When today’s kinders retire…

As I was listening to an episode of the Restart Recharge Podcast in the fall of 2022 they talked about how today’s kindergarten students will graduate in 2035 and retire in 2085. Matt Miller and Holly Clark also used this same framing at their session in AI and ChatGPT at the 2023 ASCD conference in April 2023. Of course, that was a prompt for us to think about the type of learning and content and experiences we deliver to our students. What if we taught through the lens of what a 2035 graduate might need instead of what is familiar to us as former students?

I am an Instructional Coach in a largely rural school district. We have at least four very small schools with a kindergarten to grade 9 population below 50 students. Many of the small schools are in very isolated agricultural communities. Today’s parents were former students and they attended the very same schools; back in their day, the school had double or triple the student population. These parents often want today’s schools to offer all the same courses and options as were available in the good ‘ol days with triple the teaching staff.

This year, one of these small schools had a curriculum and scheduling conundrum that really accentuated the need to help communities start to take into account the 2035/2085 lens. For the past several years, the ninth-grade students at the school travel about 25 minutes down the highway to their future high school where they take the Construction or “Shop” class option (high school in Canada is often grades 10-12). Not only do they learn construction skills considered very useful in a farming community, but they also get to know teachers and future classmates in the process. Parents feel strongly that this will help prepare students for the transition next year when they move to the high school.

When a scheduling anomaly at the high school made the timing of this construction course impossible for the grade 9 students to attend, parents were devastated and infuriated. This caused some of them to subsequently view everything that happened at the school and with their children through a deficit lens and mindset. I joined with the school leader and teachers to brainstorm all sorts of scheduling and options. Eventually, perhaps even better than the construction class, we came up with a system where the grade 9 students would travel to the high school for afternoons in the final quarter of the year and get to choose from a range of option courses begin offered at that time. Fortunately, this seemed to satisfy the parents’ concerns. Phew!

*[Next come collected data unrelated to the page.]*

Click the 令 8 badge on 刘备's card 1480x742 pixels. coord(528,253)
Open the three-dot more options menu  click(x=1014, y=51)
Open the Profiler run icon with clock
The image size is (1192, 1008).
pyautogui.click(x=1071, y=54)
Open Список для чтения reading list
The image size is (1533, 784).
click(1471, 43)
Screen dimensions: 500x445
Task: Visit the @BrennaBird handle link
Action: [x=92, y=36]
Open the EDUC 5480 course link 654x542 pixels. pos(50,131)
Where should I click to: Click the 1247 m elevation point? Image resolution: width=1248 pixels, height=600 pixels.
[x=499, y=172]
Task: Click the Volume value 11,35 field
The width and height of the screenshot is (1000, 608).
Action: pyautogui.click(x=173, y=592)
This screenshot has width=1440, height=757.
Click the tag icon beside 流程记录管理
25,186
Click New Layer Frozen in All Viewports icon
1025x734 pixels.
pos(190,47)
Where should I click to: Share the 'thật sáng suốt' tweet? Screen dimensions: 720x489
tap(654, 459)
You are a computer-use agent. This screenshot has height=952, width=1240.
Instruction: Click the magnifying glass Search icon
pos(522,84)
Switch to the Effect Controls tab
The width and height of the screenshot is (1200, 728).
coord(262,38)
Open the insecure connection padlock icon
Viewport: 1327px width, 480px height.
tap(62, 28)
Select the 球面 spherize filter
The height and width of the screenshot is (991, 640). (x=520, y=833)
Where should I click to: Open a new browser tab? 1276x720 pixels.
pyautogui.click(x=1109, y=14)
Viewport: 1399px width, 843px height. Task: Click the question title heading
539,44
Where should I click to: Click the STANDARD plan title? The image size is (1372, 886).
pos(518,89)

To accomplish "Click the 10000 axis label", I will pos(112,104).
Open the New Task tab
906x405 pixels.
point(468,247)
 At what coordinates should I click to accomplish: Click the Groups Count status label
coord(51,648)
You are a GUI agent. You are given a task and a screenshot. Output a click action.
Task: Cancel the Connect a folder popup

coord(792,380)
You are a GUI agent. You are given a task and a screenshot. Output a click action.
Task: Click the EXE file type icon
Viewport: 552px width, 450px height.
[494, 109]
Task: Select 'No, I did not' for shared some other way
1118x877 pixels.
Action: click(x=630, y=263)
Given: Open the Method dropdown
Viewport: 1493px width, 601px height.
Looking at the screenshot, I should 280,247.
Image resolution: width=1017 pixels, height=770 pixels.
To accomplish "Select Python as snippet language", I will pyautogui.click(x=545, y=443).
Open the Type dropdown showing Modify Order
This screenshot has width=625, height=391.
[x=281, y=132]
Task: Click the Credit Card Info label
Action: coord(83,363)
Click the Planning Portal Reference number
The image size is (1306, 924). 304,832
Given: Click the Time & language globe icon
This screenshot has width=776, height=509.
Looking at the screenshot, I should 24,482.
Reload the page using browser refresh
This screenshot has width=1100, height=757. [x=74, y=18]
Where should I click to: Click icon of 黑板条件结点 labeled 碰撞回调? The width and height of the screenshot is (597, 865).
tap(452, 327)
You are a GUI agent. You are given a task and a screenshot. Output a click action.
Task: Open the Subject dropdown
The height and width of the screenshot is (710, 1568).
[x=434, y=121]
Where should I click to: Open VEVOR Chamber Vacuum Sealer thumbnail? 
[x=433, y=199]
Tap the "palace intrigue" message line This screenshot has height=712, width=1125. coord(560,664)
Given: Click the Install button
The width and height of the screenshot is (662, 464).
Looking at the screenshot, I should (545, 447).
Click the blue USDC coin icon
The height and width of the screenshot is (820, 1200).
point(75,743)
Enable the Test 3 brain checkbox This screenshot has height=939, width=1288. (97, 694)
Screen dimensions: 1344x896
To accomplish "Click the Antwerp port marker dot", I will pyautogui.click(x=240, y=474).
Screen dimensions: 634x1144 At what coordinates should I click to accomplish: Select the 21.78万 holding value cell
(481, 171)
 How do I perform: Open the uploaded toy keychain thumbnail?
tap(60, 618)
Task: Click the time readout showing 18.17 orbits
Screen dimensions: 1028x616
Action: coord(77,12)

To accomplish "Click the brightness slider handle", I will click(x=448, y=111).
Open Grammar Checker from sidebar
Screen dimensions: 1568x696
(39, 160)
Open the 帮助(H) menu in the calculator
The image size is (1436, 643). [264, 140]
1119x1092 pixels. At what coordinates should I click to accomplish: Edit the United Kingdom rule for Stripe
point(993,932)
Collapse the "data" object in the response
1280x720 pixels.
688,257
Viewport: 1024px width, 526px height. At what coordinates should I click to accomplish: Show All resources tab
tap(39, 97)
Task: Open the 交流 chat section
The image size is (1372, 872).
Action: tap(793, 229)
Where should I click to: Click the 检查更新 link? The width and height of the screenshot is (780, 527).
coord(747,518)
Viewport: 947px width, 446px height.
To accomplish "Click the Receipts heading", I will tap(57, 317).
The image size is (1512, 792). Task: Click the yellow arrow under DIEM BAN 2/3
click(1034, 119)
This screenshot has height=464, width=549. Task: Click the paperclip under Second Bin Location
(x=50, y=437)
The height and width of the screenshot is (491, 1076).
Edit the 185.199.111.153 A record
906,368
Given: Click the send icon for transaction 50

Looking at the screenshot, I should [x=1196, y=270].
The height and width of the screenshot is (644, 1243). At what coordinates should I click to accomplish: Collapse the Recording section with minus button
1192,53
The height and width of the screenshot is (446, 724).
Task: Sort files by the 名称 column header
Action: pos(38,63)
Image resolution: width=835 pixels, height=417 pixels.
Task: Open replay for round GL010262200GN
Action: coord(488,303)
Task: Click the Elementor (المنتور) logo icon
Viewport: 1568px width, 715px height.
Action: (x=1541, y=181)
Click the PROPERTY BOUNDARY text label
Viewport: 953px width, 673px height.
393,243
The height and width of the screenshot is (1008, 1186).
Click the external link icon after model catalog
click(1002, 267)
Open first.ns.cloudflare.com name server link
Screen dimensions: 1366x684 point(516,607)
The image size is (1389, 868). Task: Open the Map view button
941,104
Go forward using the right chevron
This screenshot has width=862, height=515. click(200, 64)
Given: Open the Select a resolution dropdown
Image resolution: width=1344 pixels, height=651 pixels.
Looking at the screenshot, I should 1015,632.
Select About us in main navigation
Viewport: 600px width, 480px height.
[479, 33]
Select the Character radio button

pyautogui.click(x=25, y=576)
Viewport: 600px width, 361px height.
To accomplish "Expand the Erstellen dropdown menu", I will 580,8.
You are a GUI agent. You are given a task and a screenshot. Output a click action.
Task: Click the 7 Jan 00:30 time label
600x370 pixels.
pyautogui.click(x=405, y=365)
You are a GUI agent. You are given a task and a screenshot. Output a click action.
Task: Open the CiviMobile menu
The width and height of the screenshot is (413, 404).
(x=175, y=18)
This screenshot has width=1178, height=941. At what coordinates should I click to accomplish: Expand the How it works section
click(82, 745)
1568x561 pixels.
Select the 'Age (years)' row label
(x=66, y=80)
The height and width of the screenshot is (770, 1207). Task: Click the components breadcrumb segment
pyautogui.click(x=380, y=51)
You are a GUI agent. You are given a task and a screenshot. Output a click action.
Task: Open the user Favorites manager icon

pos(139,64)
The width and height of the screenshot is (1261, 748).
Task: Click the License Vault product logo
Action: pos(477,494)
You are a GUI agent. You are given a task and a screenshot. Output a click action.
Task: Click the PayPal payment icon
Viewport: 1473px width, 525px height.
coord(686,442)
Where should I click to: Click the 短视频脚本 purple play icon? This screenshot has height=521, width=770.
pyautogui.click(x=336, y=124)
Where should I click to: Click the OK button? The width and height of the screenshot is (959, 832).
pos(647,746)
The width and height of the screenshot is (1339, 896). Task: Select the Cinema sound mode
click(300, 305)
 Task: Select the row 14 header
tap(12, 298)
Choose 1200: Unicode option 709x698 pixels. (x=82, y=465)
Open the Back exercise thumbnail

Throughout this process, I couldn’t stop thinking about that podcast with the 2035/2085 framing, so I created the graphic above for the school leader to use when she pitched this alternative schedule solution to parents. The graphic and the concept behind it seem to cause parents a momentary pause for consideration…so that’s a start. In fact, the graphic has been displayed in almost every staff room in our school district.

However, a 1985 lens remains; although parents and board members can acknowledge that the world their students will work in will be vastly different, they insist that topics like cursive writing and construction take precedence over coding, creative thinking and conceptual understanding.

As an instructional leader, I feel strongly that we have to help our parents and communities shift to be able to grasp what the future of work will look like. Very few agriculture jobs will involve sitting on a tractor or fixing it when it breaks down. Instead, jobs in agriculture will undoubtedly involve understanding data sets and marketing, writing and running code, and operating drones. There will be very few jobs even in agriculture or forestry or oil & gas that do not involve a range of computer skills.

Any advice on how to help this shift happen?